_Exercise brief:_ When you reproduce the listing, keep every word as it is and drop the pictures.

_Working data:_

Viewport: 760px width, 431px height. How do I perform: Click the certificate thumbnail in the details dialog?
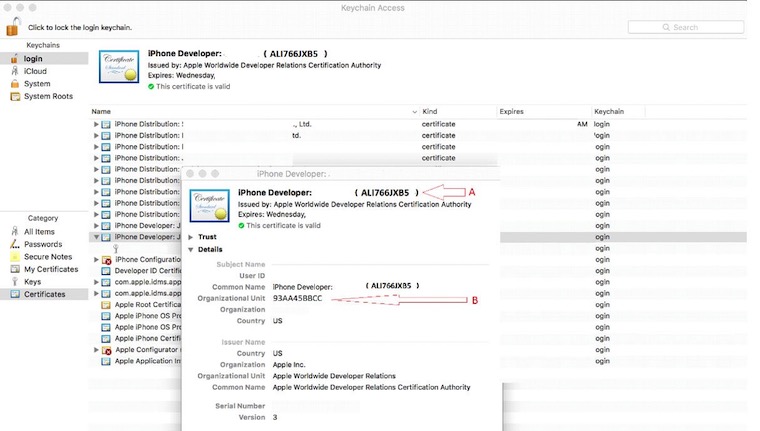coord(209,205)
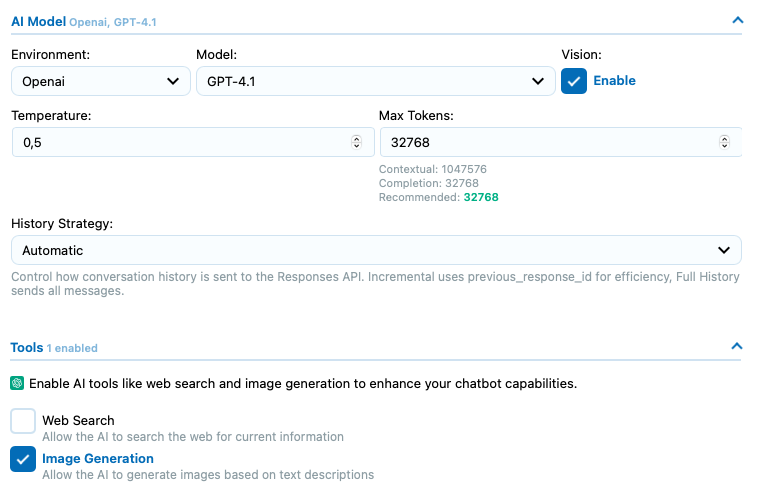
Task: Click the Max Tokens stepper arrows
Action: (x=724, y=142)
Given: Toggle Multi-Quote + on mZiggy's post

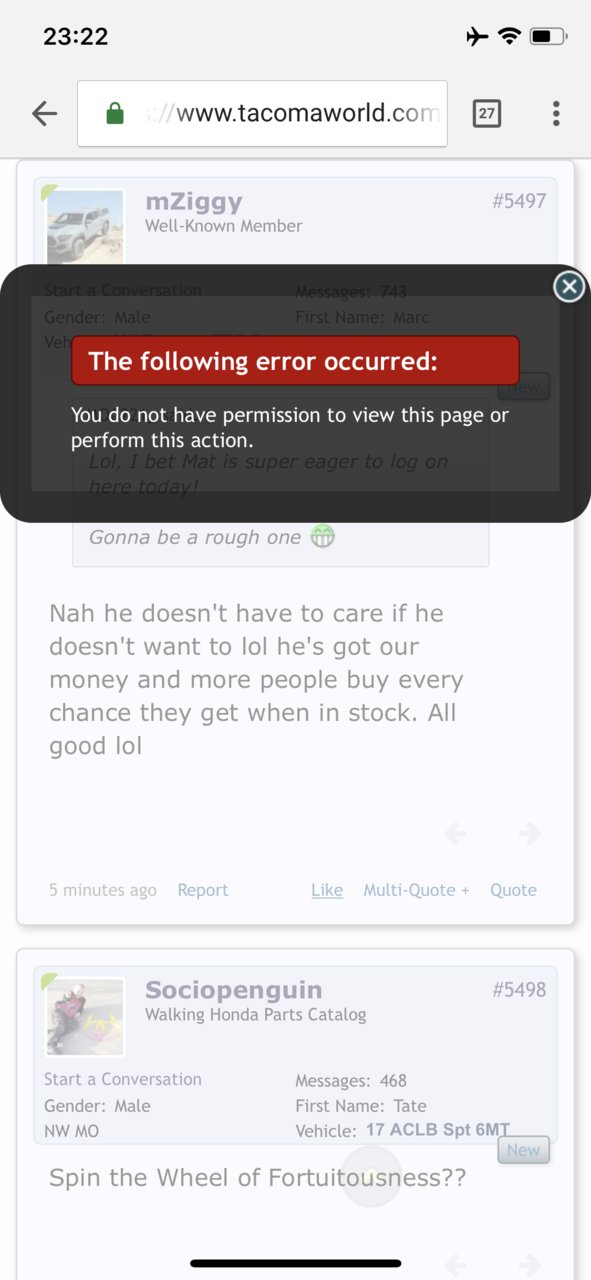Looking at the screenshot, I should [416, 890].
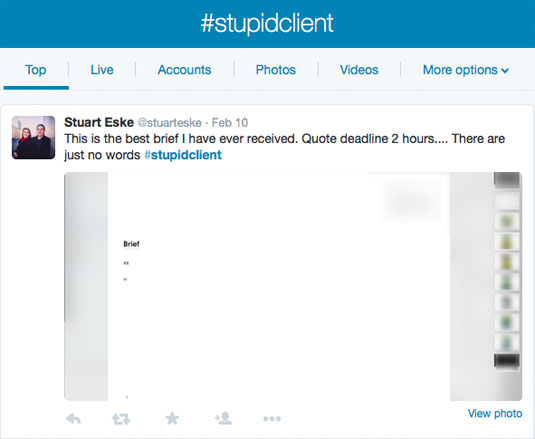This screenshot has width=535, height=439.
Task: Click the @stuarteske handle
Action: point(170,122)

_Exercise solution:_
Viewport: 760px width, 431px height. How do I perform: Click the certificate thumbnail in the details dialog?
coord(209,205)
Task: Click the Max Tokens stepper arrows
Action: (x=724, y=142)
Given: Toggle Multi-Quote + on mZiggy's post

Looking at the screenshot, I should [416, 890].
This screenshot has width=535, height=439.
Task: Click the @stuarteske handle
Action: point(170,122)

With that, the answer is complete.